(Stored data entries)
....................

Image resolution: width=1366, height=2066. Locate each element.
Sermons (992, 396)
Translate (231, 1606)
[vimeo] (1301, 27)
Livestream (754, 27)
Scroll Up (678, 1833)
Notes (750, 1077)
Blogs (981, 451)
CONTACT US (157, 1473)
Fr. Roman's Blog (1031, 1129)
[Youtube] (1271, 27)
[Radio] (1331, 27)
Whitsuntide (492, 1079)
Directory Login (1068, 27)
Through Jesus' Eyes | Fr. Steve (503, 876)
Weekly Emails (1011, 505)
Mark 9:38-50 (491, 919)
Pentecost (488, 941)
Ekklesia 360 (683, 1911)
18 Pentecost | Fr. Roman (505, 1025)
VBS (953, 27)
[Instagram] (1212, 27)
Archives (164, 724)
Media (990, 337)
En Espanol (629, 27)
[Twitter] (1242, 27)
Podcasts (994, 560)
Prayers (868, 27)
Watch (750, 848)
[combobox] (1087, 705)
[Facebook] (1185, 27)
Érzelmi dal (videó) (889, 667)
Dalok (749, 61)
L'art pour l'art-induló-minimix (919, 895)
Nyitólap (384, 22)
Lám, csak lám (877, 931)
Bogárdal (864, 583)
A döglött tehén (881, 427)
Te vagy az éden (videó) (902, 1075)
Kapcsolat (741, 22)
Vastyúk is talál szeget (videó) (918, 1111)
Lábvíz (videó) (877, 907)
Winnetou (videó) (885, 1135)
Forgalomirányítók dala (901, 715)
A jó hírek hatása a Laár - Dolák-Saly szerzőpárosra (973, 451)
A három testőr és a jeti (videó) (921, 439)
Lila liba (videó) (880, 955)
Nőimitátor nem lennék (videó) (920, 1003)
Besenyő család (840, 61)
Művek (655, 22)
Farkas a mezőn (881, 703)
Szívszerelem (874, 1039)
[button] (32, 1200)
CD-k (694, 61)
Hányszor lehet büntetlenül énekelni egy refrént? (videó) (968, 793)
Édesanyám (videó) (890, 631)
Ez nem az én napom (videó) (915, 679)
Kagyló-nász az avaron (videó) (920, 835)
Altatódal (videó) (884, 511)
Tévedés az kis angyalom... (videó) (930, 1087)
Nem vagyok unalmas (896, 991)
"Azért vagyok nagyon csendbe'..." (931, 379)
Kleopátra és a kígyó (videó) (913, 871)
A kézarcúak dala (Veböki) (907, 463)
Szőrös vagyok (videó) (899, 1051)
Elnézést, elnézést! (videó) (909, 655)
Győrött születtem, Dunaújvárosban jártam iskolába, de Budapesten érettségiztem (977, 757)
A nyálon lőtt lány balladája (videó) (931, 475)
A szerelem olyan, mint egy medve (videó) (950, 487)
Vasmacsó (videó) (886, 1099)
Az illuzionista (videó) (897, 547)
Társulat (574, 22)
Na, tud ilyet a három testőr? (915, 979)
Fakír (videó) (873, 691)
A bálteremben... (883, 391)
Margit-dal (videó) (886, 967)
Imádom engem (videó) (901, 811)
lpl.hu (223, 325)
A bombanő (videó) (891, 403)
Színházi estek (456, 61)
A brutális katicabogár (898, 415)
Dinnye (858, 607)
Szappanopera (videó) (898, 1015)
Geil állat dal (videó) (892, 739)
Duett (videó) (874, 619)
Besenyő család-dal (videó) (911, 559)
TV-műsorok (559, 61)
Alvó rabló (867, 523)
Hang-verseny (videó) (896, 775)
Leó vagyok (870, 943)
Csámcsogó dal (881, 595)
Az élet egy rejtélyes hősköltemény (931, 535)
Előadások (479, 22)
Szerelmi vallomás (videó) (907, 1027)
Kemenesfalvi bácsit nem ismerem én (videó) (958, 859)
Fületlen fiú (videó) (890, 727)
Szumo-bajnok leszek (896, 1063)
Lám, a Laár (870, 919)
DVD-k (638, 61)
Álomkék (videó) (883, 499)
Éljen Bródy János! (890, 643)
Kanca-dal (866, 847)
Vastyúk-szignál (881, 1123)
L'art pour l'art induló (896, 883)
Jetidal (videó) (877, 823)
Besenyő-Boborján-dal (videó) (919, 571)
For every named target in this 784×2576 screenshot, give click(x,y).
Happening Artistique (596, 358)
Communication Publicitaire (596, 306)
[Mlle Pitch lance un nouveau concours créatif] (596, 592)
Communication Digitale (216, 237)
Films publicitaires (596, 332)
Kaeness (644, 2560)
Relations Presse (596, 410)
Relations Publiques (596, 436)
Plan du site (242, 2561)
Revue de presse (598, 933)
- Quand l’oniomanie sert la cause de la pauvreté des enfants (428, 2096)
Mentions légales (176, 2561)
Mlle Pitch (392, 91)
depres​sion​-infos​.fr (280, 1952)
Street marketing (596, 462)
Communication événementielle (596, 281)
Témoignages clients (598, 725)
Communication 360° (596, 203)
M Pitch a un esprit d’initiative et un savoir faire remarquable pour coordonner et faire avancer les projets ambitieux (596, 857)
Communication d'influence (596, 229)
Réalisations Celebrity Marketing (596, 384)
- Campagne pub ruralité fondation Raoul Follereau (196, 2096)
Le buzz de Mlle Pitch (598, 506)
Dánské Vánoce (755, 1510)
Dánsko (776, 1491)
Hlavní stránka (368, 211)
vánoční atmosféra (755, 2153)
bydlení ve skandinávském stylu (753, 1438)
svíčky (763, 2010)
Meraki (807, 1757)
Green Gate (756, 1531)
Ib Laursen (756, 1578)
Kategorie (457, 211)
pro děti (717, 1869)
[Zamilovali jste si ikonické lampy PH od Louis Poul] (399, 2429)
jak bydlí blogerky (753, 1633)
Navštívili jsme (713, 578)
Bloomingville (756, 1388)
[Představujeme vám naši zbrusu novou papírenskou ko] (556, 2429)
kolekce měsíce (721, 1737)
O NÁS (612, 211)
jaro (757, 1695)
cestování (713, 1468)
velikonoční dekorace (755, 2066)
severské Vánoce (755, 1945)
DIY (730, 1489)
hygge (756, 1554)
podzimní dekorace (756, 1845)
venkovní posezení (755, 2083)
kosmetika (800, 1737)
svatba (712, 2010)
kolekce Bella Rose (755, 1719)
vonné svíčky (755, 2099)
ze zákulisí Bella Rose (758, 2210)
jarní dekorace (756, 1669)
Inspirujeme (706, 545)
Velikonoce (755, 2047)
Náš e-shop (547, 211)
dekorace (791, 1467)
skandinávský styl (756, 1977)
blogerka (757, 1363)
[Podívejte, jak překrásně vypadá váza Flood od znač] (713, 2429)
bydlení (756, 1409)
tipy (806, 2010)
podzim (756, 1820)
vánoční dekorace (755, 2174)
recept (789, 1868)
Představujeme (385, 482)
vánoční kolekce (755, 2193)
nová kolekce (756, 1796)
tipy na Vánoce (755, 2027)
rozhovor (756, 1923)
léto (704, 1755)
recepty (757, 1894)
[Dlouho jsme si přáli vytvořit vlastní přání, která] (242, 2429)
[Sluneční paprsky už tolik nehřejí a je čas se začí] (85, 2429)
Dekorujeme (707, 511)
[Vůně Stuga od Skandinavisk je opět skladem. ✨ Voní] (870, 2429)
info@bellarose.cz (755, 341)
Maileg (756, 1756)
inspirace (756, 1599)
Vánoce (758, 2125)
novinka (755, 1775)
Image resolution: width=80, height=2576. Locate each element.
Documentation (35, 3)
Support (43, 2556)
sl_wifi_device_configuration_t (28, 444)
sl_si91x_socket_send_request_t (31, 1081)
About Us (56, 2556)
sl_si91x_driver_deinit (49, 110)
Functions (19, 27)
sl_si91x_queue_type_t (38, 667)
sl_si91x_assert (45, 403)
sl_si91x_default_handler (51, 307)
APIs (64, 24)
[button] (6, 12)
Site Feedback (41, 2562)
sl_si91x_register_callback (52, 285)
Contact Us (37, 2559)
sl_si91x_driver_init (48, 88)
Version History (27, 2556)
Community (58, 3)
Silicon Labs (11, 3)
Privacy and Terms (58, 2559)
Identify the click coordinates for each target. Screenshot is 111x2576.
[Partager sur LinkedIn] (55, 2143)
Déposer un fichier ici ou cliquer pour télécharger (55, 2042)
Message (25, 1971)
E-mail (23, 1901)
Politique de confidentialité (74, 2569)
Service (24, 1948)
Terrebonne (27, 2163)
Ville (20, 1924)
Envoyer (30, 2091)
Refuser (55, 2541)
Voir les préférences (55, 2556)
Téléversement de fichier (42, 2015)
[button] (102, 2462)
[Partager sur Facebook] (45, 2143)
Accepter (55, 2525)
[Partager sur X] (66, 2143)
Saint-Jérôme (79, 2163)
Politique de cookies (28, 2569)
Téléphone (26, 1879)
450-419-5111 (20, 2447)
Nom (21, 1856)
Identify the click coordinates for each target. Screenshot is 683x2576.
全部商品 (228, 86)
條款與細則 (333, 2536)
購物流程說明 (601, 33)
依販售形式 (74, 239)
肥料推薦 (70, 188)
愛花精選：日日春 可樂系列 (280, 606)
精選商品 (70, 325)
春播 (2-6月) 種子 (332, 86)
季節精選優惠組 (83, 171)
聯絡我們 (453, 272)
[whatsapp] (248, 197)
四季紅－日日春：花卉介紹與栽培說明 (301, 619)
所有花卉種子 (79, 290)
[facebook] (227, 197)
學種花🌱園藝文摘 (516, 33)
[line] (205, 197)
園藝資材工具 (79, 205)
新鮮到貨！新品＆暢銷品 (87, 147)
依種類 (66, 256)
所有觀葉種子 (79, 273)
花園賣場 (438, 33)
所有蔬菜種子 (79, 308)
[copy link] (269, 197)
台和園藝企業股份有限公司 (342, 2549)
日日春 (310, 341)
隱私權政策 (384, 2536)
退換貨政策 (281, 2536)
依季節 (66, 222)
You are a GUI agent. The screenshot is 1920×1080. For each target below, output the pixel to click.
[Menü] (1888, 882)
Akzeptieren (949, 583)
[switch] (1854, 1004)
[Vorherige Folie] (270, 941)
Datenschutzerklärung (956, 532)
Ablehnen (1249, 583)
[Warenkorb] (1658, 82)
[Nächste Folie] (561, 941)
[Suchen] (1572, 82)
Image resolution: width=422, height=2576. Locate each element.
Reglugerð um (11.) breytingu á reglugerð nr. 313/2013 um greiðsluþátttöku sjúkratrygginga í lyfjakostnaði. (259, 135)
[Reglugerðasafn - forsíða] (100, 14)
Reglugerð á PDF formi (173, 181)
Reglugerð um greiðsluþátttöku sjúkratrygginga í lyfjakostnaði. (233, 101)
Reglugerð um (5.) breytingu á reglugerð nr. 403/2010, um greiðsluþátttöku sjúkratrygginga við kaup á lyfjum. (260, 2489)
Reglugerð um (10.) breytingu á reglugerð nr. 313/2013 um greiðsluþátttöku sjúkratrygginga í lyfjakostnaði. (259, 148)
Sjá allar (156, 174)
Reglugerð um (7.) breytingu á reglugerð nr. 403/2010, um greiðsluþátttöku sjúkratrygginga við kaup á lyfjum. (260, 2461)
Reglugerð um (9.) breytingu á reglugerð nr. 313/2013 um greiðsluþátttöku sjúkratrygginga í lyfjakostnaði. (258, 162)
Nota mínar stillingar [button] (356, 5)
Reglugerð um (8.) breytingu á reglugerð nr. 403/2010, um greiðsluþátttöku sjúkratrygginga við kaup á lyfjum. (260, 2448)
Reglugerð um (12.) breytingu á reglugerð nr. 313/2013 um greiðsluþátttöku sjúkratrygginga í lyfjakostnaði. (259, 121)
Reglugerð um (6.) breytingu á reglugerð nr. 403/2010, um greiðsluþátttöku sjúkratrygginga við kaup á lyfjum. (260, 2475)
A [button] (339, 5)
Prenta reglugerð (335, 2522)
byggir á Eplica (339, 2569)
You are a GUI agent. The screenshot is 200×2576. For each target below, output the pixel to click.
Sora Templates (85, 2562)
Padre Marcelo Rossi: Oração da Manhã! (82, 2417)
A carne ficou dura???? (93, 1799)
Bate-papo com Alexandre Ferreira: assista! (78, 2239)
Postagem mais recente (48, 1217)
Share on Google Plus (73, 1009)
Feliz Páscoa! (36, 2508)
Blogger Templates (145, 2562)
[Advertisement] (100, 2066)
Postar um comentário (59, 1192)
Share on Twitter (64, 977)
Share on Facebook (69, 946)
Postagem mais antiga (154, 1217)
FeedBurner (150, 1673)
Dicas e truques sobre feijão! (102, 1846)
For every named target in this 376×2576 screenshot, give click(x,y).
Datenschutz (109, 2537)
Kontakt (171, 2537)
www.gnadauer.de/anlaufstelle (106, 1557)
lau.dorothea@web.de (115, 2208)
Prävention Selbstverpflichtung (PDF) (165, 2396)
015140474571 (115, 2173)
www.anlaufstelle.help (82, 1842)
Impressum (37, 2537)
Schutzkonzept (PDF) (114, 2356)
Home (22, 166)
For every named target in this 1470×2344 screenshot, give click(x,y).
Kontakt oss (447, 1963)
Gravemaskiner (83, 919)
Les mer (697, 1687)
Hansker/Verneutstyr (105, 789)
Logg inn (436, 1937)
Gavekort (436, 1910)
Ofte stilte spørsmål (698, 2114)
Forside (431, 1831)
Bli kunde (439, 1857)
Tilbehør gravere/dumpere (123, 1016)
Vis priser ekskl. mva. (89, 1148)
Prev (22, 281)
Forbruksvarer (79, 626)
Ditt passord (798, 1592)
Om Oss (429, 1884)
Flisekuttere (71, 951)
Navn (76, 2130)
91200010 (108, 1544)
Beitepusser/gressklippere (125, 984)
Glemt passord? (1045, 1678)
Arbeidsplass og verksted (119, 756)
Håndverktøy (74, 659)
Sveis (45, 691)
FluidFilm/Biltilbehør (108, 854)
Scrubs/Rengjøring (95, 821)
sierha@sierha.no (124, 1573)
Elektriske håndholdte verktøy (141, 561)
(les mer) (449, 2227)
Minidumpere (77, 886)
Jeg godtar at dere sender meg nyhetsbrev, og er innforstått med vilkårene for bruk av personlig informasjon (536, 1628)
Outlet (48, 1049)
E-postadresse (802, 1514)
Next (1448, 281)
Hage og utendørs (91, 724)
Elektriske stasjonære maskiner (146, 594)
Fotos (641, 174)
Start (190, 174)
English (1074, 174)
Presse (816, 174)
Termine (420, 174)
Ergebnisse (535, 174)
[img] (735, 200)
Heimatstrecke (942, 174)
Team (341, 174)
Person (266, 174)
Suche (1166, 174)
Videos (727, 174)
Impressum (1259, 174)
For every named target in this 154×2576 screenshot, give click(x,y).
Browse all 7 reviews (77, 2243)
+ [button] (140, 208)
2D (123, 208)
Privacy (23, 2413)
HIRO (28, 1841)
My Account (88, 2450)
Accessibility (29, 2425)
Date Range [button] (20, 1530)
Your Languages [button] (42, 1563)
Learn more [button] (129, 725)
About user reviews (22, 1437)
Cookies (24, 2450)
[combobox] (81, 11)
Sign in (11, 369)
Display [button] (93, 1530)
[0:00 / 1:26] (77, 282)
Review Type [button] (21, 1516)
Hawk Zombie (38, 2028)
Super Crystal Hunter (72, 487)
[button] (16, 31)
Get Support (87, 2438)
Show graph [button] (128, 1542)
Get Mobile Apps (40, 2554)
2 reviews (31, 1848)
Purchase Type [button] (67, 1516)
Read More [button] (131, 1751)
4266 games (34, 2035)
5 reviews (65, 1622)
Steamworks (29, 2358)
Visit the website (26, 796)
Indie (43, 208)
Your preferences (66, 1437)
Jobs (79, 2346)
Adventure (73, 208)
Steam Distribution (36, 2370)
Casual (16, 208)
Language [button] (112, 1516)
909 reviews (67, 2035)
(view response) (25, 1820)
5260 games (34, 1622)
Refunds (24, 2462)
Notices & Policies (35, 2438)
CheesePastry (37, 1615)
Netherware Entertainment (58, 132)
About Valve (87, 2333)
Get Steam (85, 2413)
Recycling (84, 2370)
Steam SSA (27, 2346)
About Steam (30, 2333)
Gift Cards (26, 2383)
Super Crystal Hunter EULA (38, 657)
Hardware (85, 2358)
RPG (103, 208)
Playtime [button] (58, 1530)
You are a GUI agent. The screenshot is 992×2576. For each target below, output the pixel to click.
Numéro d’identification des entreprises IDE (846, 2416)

....................

● PROBLEM DETAILS: Search the entries for the word "About" and pick out every line that holds it.

● ANSWER BOX:
About Us (56, 2556)
About user reviews (22, 1437)
About Valve (87, 2333)
About Steam (30, 2333)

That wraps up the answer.